• _Selection_:
What a legend to have as your great uncle!
Doubt
Peter Norman's 200m time of 20.06seconds at the 1968 Mexico Games is still the fastest ran by an Australian. In the 50 years since, with better training, billions thrown into athletics development and better nutritional knowledge, his time is still the fastest time ran by an Aussie (and also Oceanic) athlete over 200m...
50 years, not bettered by any Aussie: Let that sink in.
Not only that, it was done at high altitude.
@@Elitist20less air resistance
Me watching this "yeah, Australia was probably pretty racist back in the 1960's, but that's forever ago"
Julian: "... and wasn't invited to attend the 2000 Sydney games"
Me: 😨
Don't forget we still have people living who endured the stolen generation
yeah it's still ongoing. from our continued appaling treatment towards the indigenous, to high indigenous death rates in custody, to our frequent violations of international rights treaties and norms on asylum seekers and refugees. we have a lot to be ashamed of, unfortunately.

• _Available data_:
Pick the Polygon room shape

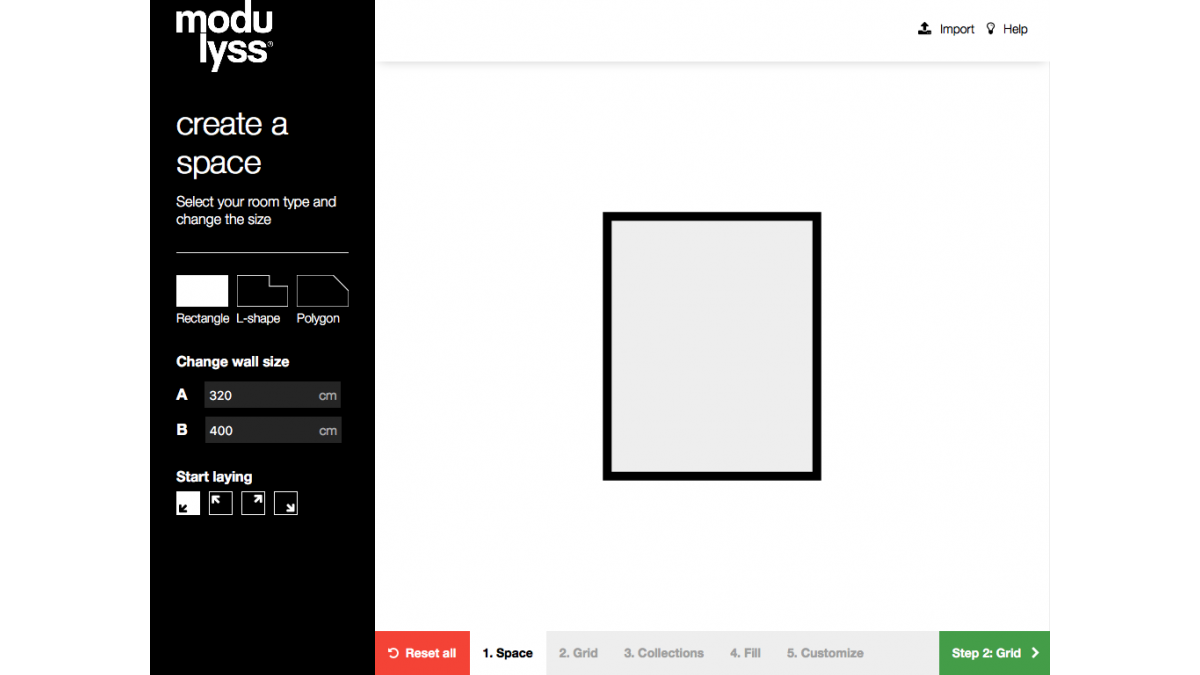point(322,291)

• _Problems to work on_:
a. Can you condense the paragraph of the Peter Norman comments beginning "Peter Norman's 200m time" into a shorter version that keeps its main facts?
b. Could you print the Peter Norman comments between "50 years, not" and "ashamed of, unfortunately.", inclusive?

• _Replies_:
a. Peter Norman's 20.06-second 200m at the 1968 Mexico Games is still the fastest by an Australian, and by any Oceanic athlete. It has stood for 50 years despite better training, billions spent on athletics development and improved nutritional knowledge.

b.
50 years, not bettered by any Aussie: Let that sink in.
Not only that, it was done at high altitude.
@@Elitist20less air resistance
Me watching this "yeah, Australia was probably pretty racist back in the 1960's, but that's forever ago"
Julian: "... and wasn't invited to attend the 2000 Sydney games"
Me: 😨
Don't forget we still have people living who endured the stolen generation
yeah it's still ongoing. from our continued appaling treatment towards the indigenous, to high indigenous death rates in custody, to our frequent violations of international rights treaties and norms on asylum seekers and refugees. we have a lot to be ashamed of, unfortunately.